Game site needs exposure: CEO

PlayNow could take a larger share of this market with a stronger brand awareness, he said.

“I know this group has heard about it, but I’m pretty sure most of you do not know much about it,” Atwal told the committee, which has members from the ruling Progressive Conservatives as well as the NDP and the Liberals. .

“That’s our challenge – we need to get the Manitobans to know more about it.”

As for liquor, Atwal suspects that Manitobans “are essentially at pre-pandemic consumption levels,” saying the panic purchase of the early pandemic is behind us.

The consumer trend of visiting liquor stores less frequently, however, buying more products continues. Liquor & Lotteries also sees more people turning to “refreshing beverages” – such as hard seltzer products – rather than beer and wine.

Controlled entrances in many of the Liquor Marts provinces have reduced the number of thefts and robberies in the store, says MLL CEO Manny Atwal. (Angela Johnston / CBC)

Customers also spend more per. product.

“Instead of spending $ 20 on a bottle of liquor, they spend $ 23 on a bottle of liquor,” Atwal said.

Sales of spirits reached $ 886 million in the fiscal year 2020-21, an increase of 11 percent from the previous year.

Meanwhile, cannabis revenues rose from $ 51.5 million in 2019-20 to $ 80.2 million in the last fiscal year.

Atwal expects a similar increase for 2021-22 because the number of cannabis stores could double in a year from around 70 to 140 locations.
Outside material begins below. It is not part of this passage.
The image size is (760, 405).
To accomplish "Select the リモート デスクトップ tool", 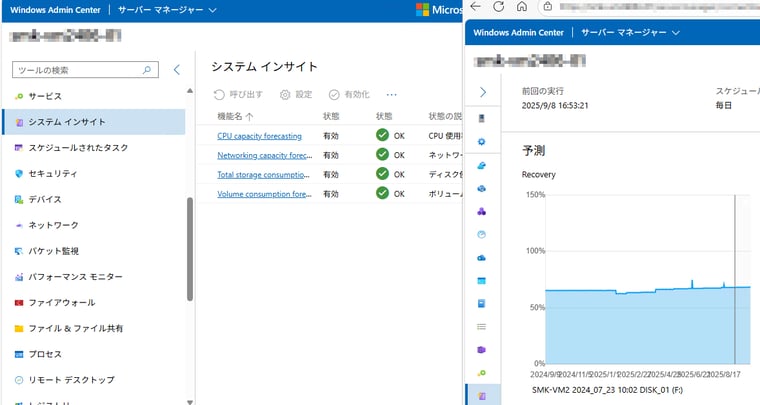I will (x=71, y=380).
Liquor, Gaming and Cannabis Authority in Manitoba currently lists 135 stores on its website.

Manitoba’s cannabis market is starting to approach market saturation, Atwal said, with that point probably somewhere between 170 and 200 stores.

Liquor store thefts, robberies plunge

The company’s chief also said the thousands of thefts that Manitoba liquor stores experienced in 2019 are past new security measures.

He reported a 98 percent drop in thefts and a nearly 100 percent drop in robberies after controlled entrances were installed at all Liquor Mart locations in Winnipeg and in some rural communities.

Following public calls to add security measures in several locations, controlled entrances were installed at Liquor March in Flin Flon and The Pas, and will soon be added in Thompson, Atwal said.

For its employees, Manitoba Liquor & Lotteries will make homework a permanent measure, even after the pandemic subsides, Atwal said.

He said Liquor & Lotteries’ hybrid working model will allow corporate staff to work off-site and on-site in the long run, and will also let the company sell some real estate, such as the old distribution center on Buffalo Place in Winnipeg.

“This will allow us to divest more properties, achieve one-time income benefits, plus reduce long-term occupancy costs and thereby improve the profitability of the province.”